Letters from the desert: Dark

By on 2008 10 29 at 7:26:11 am

A few hundred miles of desert two-lane at night, no radio nor moon nor competing traffic to interfere with the cascade of thought, and the dark folds itself in around my pallid headlamps. The high-beams have developed a disconcerting tendency to go out. I drive with the lows these days. I have no working light on the instrument panel save the cheery, comforting red glow of the Check Engine indicator. The dark is near-infinite.

Driving out of the Coachella Valley I felt an odd inversion. I likely know as well as I can the threats to the dark, and yet I imagined the blare of city lights below me a beleaguered thing, hemmed in by a pool of void where the unilluminated desert pressed up against it. It was a relief, this momentary sympathy for the urban carcinoma.

At a party in the desert this weekend I sought The Raven. It was dark. Astronomers from the city had brought a spectacular collection of glass and mirrors. I talked for a while with archaeologists and hydrologists, activists and desert rats, and she had wandered over to peer at distant nebulae. I found her in the crowd but it took some doing, some listening, and she was for some time uncharacteristically silent as she marveled. (It was an utterly appropriate “oh, that’s awesome” that tipped me off.) We went together to a big scope aimed at Jupiter, settling in toward the western horizon behind Wild Horse Mesa, and we gaped at it tennis-ball sized with shimmering stripes of cloud, the Galilean moons arranged prettily on either side.

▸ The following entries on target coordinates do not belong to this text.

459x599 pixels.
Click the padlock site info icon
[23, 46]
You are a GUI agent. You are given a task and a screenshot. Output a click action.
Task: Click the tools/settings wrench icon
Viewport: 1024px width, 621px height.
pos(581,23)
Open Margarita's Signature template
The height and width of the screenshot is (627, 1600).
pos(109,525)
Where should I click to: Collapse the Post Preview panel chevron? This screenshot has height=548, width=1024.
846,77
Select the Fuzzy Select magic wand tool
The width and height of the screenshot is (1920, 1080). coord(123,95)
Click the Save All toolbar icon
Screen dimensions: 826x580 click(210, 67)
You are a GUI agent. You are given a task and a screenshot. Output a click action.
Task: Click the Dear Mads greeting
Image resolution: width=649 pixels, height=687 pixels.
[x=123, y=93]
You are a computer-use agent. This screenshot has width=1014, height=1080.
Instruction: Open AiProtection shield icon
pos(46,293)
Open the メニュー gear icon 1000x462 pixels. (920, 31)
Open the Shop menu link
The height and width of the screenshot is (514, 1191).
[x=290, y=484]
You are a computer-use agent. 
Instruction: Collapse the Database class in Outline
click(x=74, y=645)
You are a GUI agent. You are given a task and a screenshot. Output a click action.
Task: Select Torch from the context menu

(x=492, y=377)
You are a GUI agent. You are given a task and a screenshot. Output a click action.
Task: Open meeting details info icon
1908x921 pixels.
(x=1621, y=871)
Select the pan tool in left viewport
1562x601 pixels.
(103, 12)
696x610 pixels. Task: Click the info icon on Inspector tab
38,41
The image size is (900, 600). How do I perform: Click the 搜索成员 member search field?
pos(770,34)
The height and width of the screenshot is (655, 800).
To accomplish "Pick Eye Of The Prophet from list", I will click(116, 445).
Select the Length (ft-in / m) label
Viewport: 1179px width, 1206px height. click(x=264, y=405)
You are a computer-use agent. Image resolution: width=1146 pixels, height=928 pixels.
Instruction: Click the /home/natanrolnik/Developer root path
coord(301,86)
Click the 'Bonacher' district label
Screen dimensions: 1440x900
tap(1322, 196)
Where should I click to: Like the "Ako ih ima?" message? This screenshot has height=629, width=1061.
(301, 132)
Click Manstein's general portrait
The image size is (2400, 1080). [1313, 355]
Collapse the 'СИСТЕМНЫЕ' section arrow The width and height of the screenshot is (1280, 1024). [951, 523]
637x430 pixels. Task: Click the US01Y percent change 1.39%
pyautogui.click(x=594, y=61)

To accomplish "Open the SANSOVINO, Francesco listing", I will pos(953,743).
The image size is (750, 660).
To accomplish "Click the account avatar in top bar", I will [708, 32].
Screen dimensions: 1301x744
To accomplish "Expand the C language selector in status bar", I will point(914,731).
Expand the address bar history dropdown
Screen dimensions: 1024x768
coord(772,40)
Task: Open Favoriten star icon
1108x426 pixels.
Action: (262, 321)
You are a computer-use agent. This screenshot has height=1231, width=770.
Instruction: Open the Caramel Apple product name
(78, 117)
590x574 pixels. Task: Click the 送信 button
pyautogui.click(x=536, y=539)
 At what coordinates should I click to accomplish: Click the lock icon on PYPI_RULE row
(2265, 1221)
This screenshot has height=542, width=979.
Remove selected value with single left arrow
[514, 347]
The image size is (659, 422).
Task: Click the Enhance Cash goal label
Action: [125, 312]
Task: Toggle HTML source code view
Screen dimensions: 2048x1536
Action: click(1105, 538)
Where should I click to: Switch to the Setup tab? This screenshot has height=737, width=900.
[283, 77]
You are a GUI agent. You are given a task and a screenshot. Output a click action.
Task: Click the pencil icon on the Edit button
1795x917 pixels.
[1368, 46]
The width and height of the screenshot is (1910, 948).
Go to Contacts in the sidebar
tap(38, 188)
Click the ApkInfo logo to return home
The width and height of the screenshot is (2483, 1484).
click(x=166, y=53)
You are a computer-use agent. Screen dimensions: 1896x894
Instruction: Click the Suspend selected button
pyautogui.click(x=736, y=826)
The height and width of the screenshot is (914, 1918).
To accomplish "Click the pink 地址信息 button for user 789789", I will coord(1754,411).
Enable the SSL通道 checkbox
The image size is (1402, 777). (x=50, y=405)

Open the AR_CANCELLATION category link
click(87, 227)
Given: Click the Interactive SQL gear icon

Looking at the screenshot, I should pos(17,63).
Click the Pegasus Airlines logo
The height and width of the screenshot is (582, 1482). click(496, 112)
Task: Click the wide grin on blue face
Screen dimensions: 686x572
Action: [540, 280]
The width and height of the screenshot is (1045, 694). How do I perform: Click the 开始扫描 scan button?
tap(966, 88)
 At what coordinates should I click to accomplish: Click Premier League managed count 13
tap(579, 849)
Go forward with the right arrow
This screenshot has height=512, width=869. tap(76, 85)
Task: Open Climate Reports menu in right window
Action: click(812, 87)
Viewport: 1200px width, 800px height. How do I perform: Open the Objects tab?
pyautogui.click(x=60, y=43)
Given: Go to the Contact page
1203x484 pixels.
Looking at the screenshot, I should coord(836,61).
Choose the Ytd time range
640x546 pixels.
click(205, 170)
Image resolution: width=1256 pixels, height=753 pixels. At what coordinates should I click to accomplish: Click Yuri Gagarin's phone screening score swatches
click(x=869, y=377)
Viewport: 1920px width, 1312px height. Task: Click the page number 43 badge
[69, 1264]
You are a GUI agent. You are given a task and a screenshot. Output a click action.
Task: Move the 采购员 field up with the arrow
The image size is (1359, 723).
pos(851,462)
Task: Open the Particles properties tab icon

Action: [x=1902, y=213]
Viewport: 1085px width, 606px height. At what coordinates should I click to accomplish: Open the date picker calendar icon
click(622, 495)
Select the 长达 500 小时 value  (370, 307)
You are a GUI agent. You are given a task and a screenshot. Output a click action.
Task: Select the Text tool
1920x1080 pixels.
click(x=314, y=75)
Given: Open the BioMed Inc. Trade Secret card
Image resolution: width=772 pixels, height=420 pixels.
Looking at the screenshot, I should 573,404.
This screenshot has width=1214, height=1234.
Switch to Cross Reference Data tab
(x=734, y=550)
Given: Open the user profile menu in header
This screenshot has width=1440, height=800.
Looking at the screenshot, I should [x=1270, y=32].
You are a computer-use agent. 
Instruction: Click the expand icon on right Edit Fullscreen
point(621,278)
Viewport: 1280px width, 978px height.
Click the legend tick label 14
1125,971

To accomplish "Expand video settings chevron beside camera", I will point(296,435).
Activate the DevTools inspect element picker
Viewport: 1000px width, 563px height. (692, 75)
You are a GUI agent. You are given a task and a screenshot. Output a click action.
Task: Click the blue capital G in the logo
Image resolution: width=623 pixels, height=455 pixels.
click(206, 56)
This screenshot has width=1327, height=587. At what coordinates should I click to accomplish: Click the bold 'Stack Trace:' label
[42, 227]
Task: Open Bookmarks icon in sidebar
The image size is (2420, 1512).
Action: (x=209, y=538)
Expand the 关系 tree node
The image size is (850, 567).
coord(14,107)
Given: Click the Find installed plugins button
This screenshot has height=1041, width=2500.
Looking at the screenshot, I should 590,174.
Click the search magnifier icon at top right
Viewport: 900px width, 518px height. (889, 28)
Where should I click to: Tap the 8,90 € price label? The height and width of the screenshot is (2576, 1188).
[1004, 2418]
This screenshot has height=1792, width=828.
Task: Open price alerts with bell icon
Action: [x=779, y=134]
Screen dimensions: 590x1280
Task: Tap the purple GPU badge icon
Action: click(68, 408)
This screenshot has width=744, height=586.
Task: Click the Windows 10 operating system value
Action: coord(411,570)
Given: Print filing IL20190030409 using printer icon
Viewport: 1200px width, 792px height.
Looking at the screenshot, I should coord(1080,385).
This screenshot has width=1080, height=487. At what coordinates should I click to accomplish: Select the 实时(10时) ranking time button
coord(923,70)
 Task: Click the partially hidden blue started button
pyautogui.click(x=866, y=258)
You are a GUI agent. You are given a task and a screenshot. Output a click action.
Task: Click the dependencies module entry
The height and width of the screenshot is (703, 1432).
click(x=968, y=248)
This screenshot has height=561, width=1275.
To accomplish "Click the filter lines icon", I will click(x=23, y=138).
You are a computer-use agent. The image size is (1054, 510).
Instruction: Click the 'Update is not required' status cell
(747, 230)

“All those worlds,” I said as The Raven stepped away from the eyepiece. “Yeah,” she said, awed. “They’re all yours,” I said. “Except Europa. Attempt no landings there.” “What?” she replied.

As we stood at fireside I heard a gasp from another partygoer,and looked up. A brilliant fireball sliced the sky in two, cleaving the heavens across the full width of the valley we were in, little sparks coming off the pink-tinged trail. People looked up from the scopes. “What?”